I hope this update finds you all well, thanks for caring enough about us to stay subbed to my blog even though I don’t update it very often anymore. I hope that will change but I can’t make any promises. I’m just trying to get through each day right now. I love you all and hope you have a great day!
Meghan says
We’re here with you, praying for you, and love you!
Elizabeth says
I just spent hours scrolling through your blog. I send hugs and prayers for the other side of the country (Connecticut). You are amazingly strong and I am sending prayers for you and your family.
Sylvia Gross says
Hello! I just found your site after googling for a silhouette problem I had. I have been looking around your
blog and came across this posting. I just wanted to tell you
that my son had an drug addiction problem for 9 long years. In and out of rehab. I prayed for him, sometimes I think I prayed day and night. I prayed driving in the car, taking the trash out. He was on my mind constantly. The dear
Lord answered my prayers. He is 35 years old,married and has his own child. She is three years old now. He is doing just great. He to, stopped going to AA etc.
Besides praying for him, I was always there for him, as I’m sure you are. I encouraged him, we talked all the time.
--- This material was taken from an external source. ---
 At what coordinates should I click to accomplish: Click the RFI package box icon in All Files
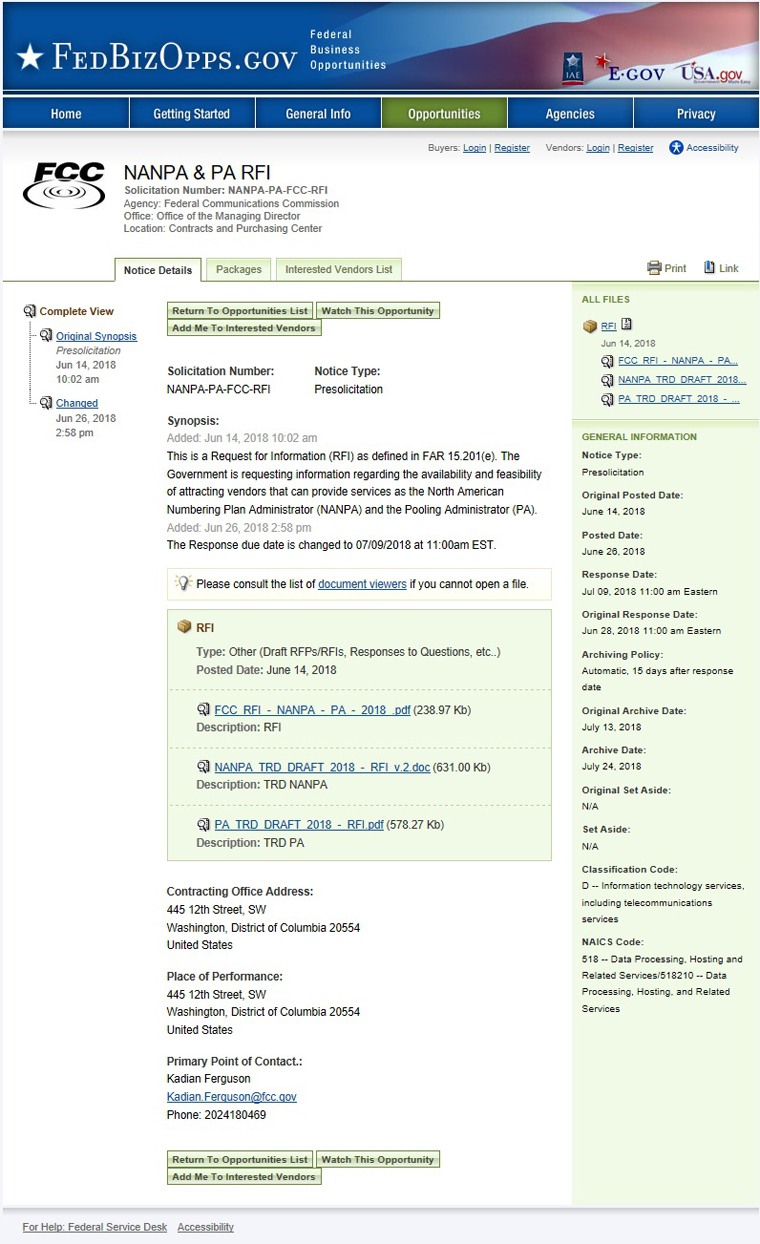coord(590,326)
In fact, I learned alot of things I really didn’t want to know, but at least he was talking and we would worked things out. I was like his couselor, very hard on me but not as hard as wondering where he was, what was he doing.
I guess I just want to tell you to hang in, stay close to him, listen to him, be his support and pray. The good Lord does answer prayers and give us miracles. I know for sure I got one, my precious son. The one that he was before those awlful drugs got into his system. I will pray for you.
Jessica says
I just found your website today. I am making an inventory book and saw your great inventory pages to download. Thank you! It seems like it should be so easy to organize, but it is a BIG job!
I have read about your son that was in the hospital and I know what you are going through. I have been there also. My son is still on the drugs, but is trying to get off, it seems our lives are parallel to each other. I hope and pray for him that he stays off of the drugs. It is not only the influence around him, but bordom that will take him down that path. I just don’t understand kids nowadays. Thank you for sharing a spot in your life, it makes me feel better to know that your son has suceeded!